* Given exercise
Output each line of the material below as one string in a JSON list, skipping blank lines and leaving out the pictures.

--- start Exercise data ---

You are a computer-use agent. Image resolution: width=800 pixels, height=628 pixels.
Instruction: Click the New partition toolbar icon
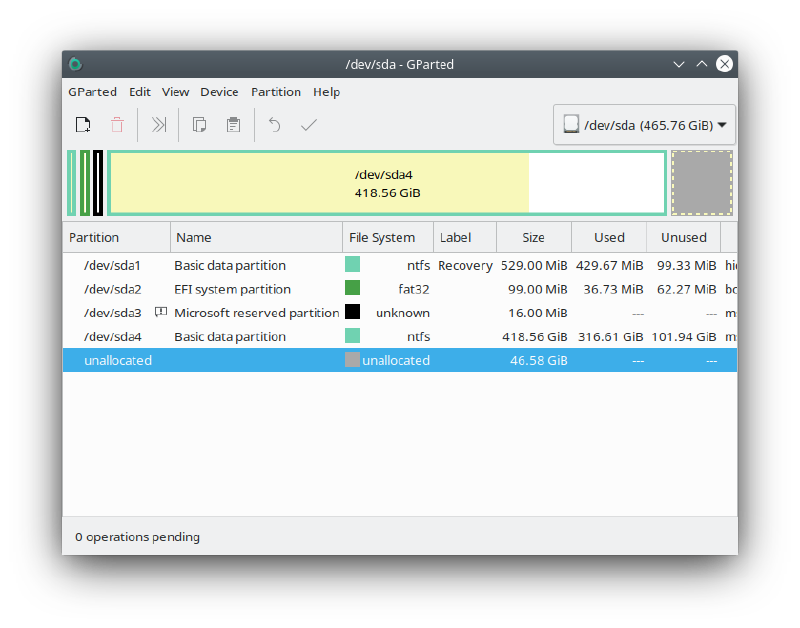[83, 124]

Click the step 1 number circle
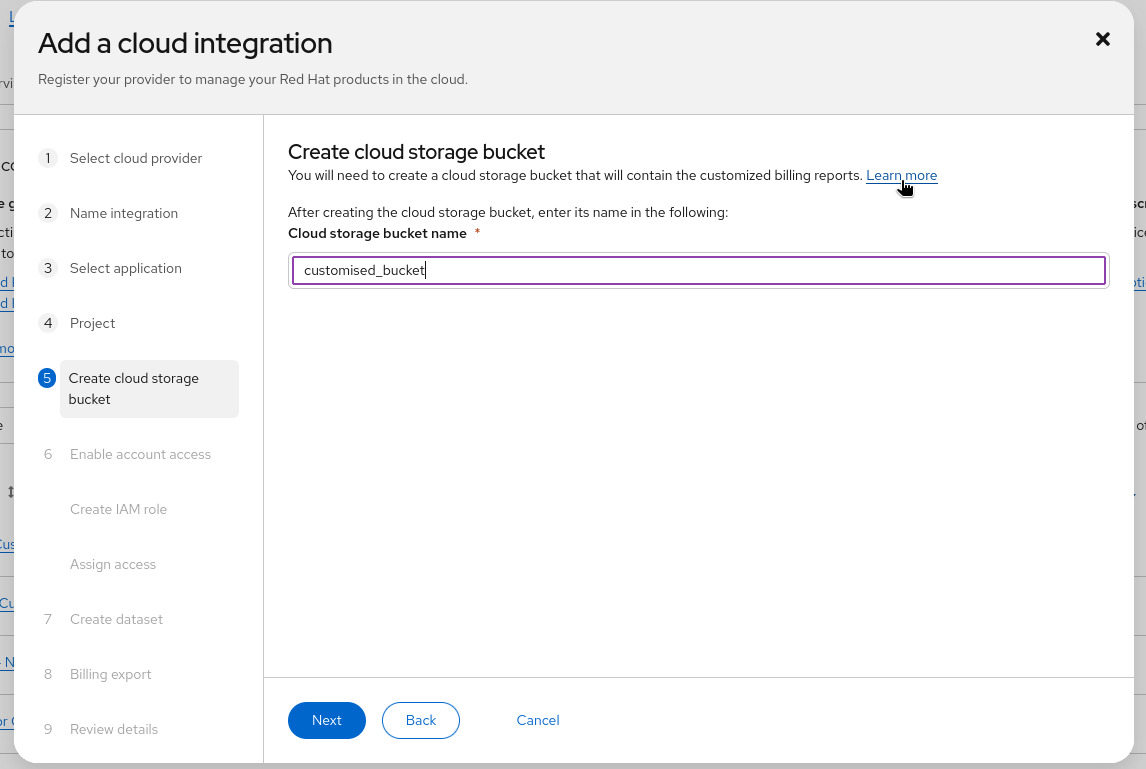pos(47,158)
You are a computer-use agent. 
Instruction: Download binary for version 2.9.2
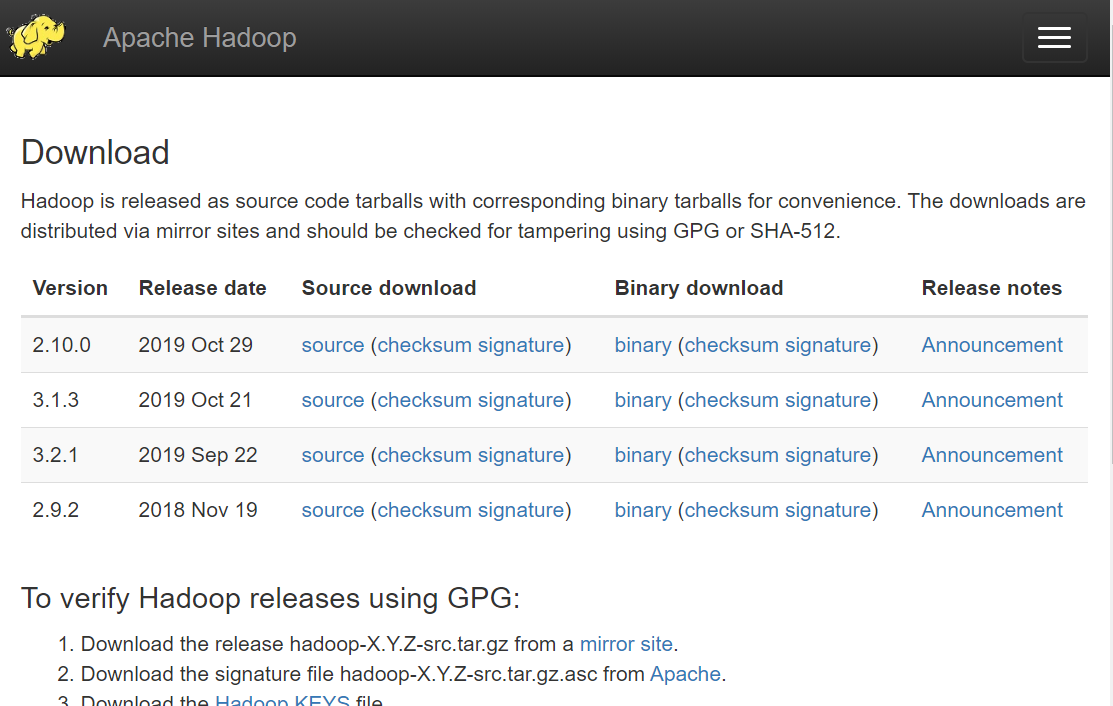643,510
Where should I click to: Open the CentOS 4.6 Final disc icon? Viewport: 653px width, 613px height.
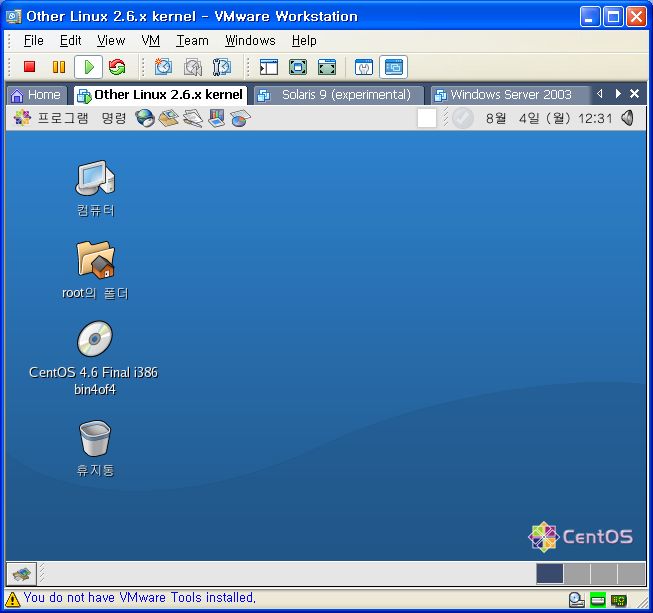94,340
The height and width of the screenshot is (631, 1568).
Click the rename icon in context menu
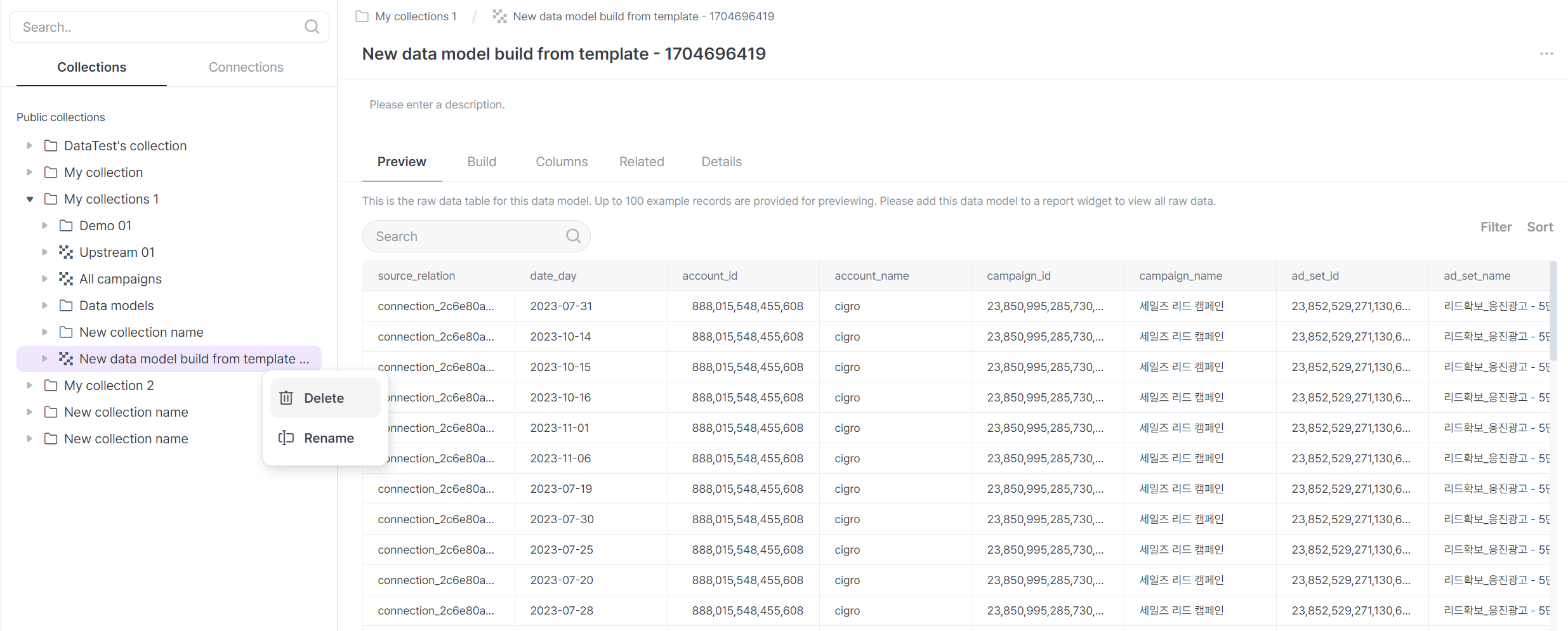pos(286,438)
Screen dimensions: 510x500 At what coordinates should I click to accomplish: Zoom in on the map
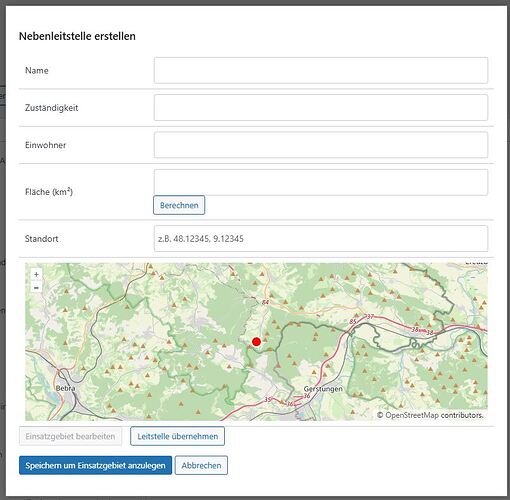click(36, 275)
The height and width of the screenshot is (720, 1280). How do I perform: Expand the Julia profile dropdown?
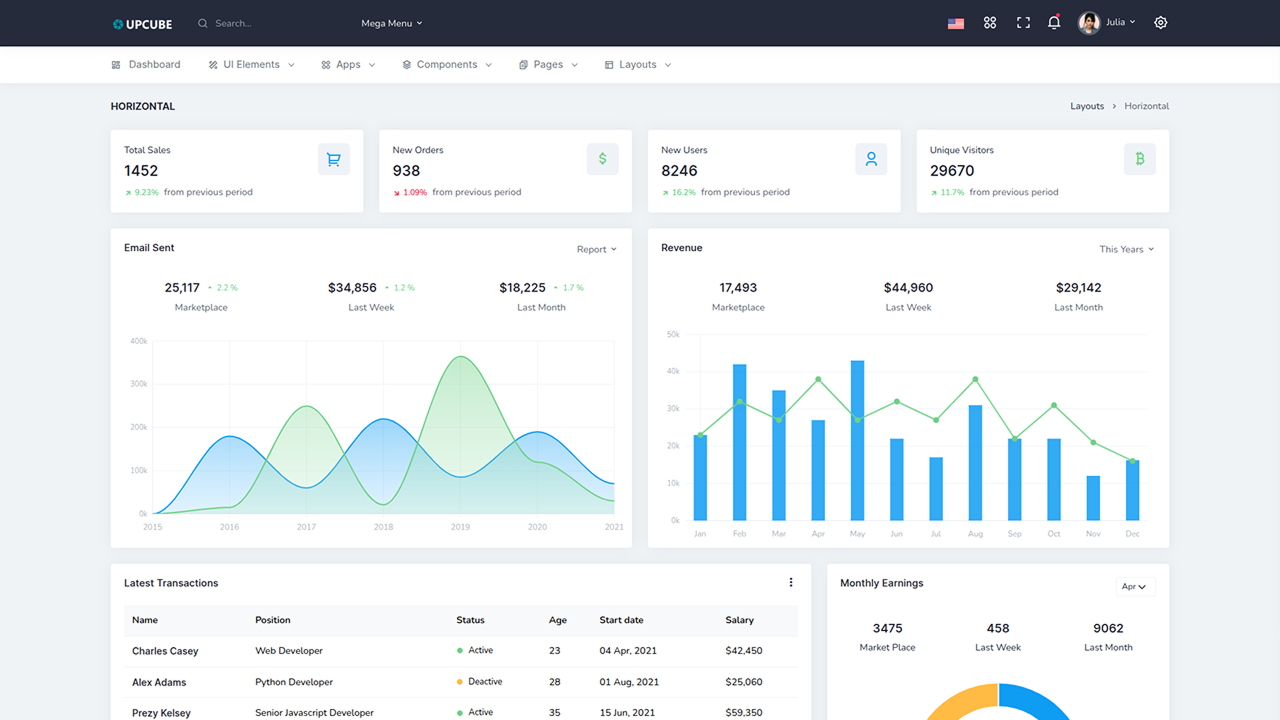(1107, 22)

--- end Exercise data ---

* Task output
[
  "You are a computer-use agent. Image resolution: width=800 pixels, height=628 pixels.",
  "Instruction: Click the New partition toolbar icon",
  "[83, 124]",
  "Click the step 1 number circle",
  "pos(47,158)",
  "You are a computer-use agent. ",
  "Instruction: Download binary for version 2.9.2",
  "643,510",
  "Where should I click to: Open the CentOS 4.6 Final disc icon? Viewport: 653px width, 613px height.",
  "94,340",
  "The height and width of the screenshot is (631, 1568).",
  "Click the rename icon in context menu",
  "pos(286,438)",
  "Screen dimensions: 510x500 At what coordinates should I click to accomplish: Zoom in on the map",
  "click(36, 275)",
  "The height and width of the screenshot is (720, 1280). How do I perform: Expand the Julia profile dropdown?",
  "(1107, 22)"
]